Milagre da esmola
Pobre não é caso de polícia, mas irmão que não teve a mesma sorte
Publicado
em
Lembro que, desde pequena, ouvia os mais velhos dizerem que dar esmola não era certo. Diziam que alimentava a preguiça e enchia a rua de miseráveis. Os governos repetiram isso tantas vezes que muita gente acreditou. E, no entanto, quando abro o Evangelho, está lá: dar esmolas é mandamento, faz parte da tradição cristã.
E quando você dá, não é apenas o outro que se abaixa para receber. Você também se curva, porque não tem nenhuma garantia de que aquele dinheiro, aquele pão, será usado como você imagina. É um exercício de confiança. Mais do que isso: de humildade. Quem somos nós para decidir o que é melhor para o pobre? Há quem queira tutelar até a fome dos outros, como se o pobre fosse sempre uma criança desorientada. Não acredito nisso. Acredito, sim, que quem doa precisa se colocar em posição de sujeição: não controlar, não julgar, apenas partilhar.
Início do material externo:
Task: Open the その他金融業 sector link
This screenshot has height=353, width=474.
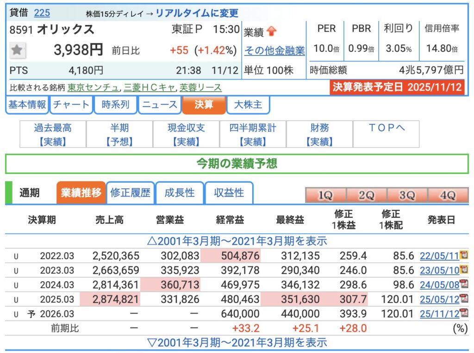Action: click(274, 51)
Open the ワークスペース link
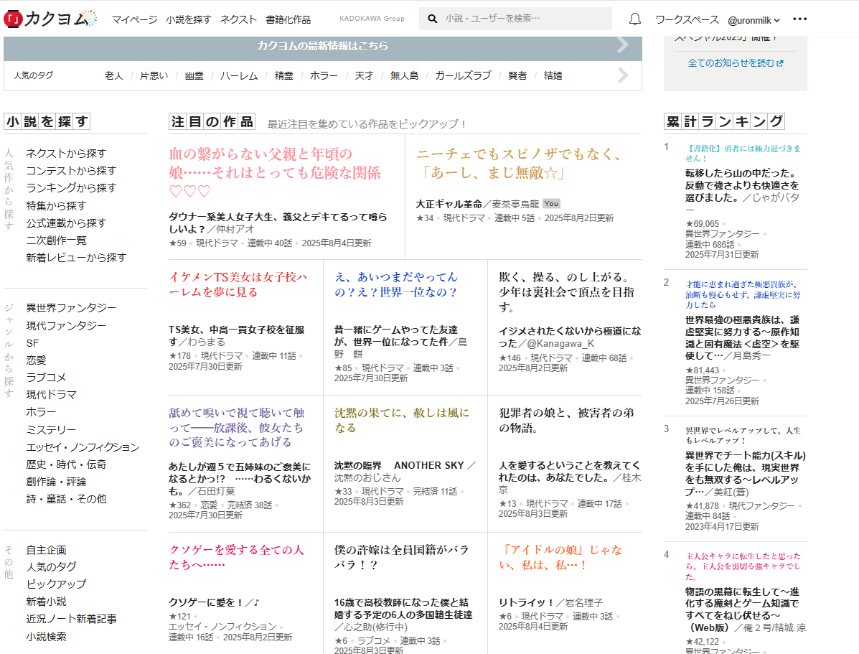 [x=687, y=19]
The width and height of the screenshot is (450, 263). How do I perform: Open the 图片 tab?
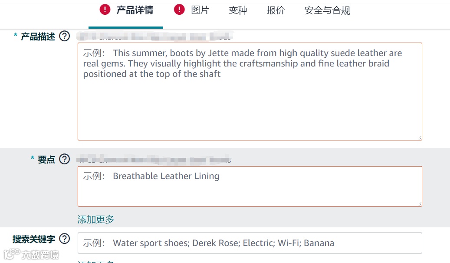click(x=200, y=10)
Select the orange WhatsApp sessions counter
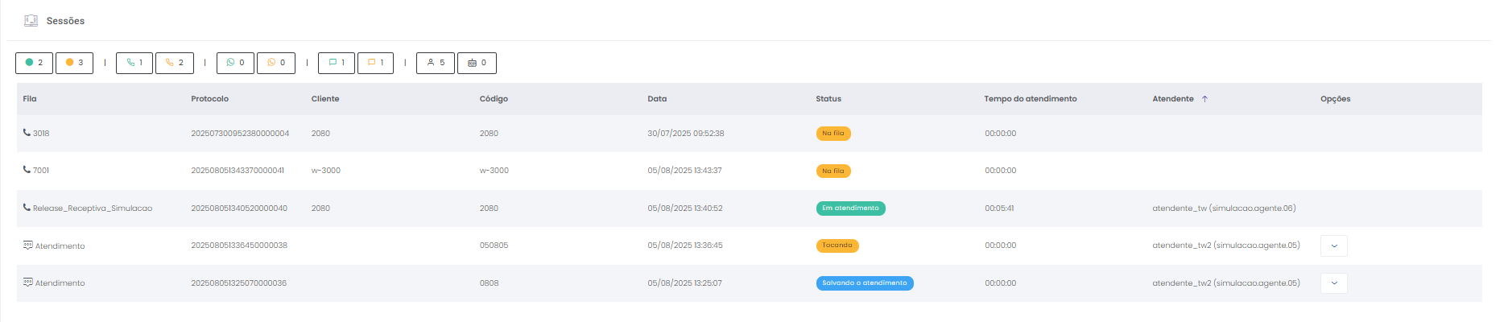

Os santos entenderam isso com uma clareza desconcertante. São Francisco de Assis beijava as feridas como quem toca a chaga de Cristo. Madre Teresa, entre os moribundos da Índia, dizia que eles lhe davam mais do que ela podia oferecer. A esmola, no fundo, nunca foi só sobre a moeda que cai da mão de quem dá. Sempre foi sobre a dignidade de quem recebe.
E hoje, aqui no Brasil, quando vejo o padre Júlio Lancellotti ao lado dos miseráveis, penso que ele é um desses profetas incômodos que nos lembram da essência do Evangelho. Por isso é perseguido, por isso recebe ameaças: porque não se cansa de dizer, com a própria vida, que o pobre não é estorvo, não é caso de polícia, não é estatística. É irmão.
Dar esmolas pode não mudar o mundo, mas muda a gente. E talvez seja esse o verdadeiro milagre.